# Brondocument
• • •

Als gij naar mijn woorden luistert. De woorden waarnaar we vandaag mochten luitsteren komen uit de eerste brief van Paulus aan de Korintiërs en uit het begin van het evangelie van Lucas.
Geleerde theologen hebben die twee teksten bij elkaar geplaatst omdat ze er een verband tussen zagen.
Ik wil samen met jullie naar dat verband op zoek gaan.
Het scheelt wel als je weet dat elk jaar tussen 18 en 25 januari in veel christelijke kerken de week van de eenheid van de christenen gevierd wordt. Een klein woordje uitleg.
Tweeduizend jaar geleden vertelde Jezus aan de mensen over zijn droom van een nieuwe wereld, waarin God voor de mensen zorgt als een liefhebbende vader of moeder.
Bij miljoenen mensen in heel de wereld leeft zijn droom nog altijd verder. Maar in de loop van de tijd raakte die grote groep volgelingen verdeeld, door allerlei redenen. Naast katholieken kwamen er protestanten, anglicanen, orthodoxen en nog anderen.
Het is een goed moment om daar precies nu bij stil te staan. In al die kerken werd er zopas nog Kerstmis gevierd. In al die kerken werd ook het bezoek herdacht van de drie Wijzen aan de pasgeboren Koning. Drie wijze mannen die ook alle drie afkomstig waren uit een andere wereld en een andere cultuur. En toch hadden zij "... Zijn ster zien opkomen en zijn gekomen om Hem te huldigen."

• • •

# Verstrekte gegevens
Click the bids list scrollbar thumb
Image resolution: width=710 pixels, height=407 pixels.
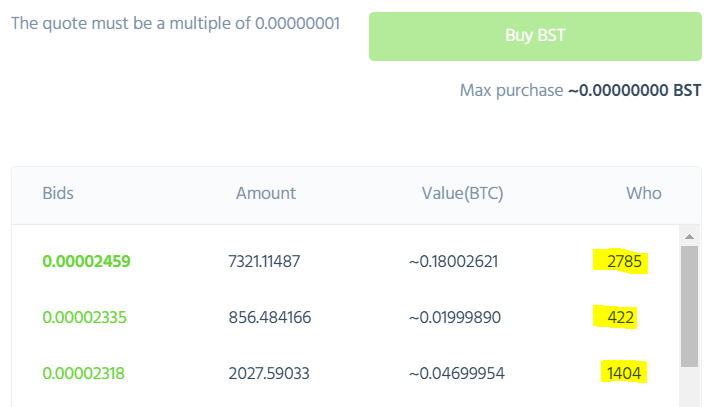click(x=689, y=305)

• • •

# Gegeven opdracht 1
Tussen welke data wordt volgens de preek elk jaar de week van de eenheid van de christenen gevierd?
# Gegeven opdracht 2
Vertaal deze zin uit de preek naar het Engels: "Ik wil samen met jullie naar dat verband op zoek gaan."
# Gegeven opdracht 3
Geef het stuk uit de preek van "Tweeduizend jaar geleden" tot en met "en nog anderen." opnieuw, maar verwissel daarin "droom" voor "visioen".

# Juist resultaat 1
Tussen 18 en 25 januari.

# Juist resultaat 2
I want to search for that connection together with you.

# Juist resultaat 3
Tweeduizend jaar geleden vertelde Jezus aan de mensen over zijn visioen van een nieuwe wereld, waarin God voor de mensen zorgt als een liefhebbende vader of moeder.
Bij miljoenen mensen in heel de wereld leeft zijn visioen nog altijd verder. Maar in de loop van de tijd raakte die grote groep volgelingen verdeeld, door allerlei redenen. Naast katholieken kwamen er protestanten, anglicanen, orthodoxen en nog anderen.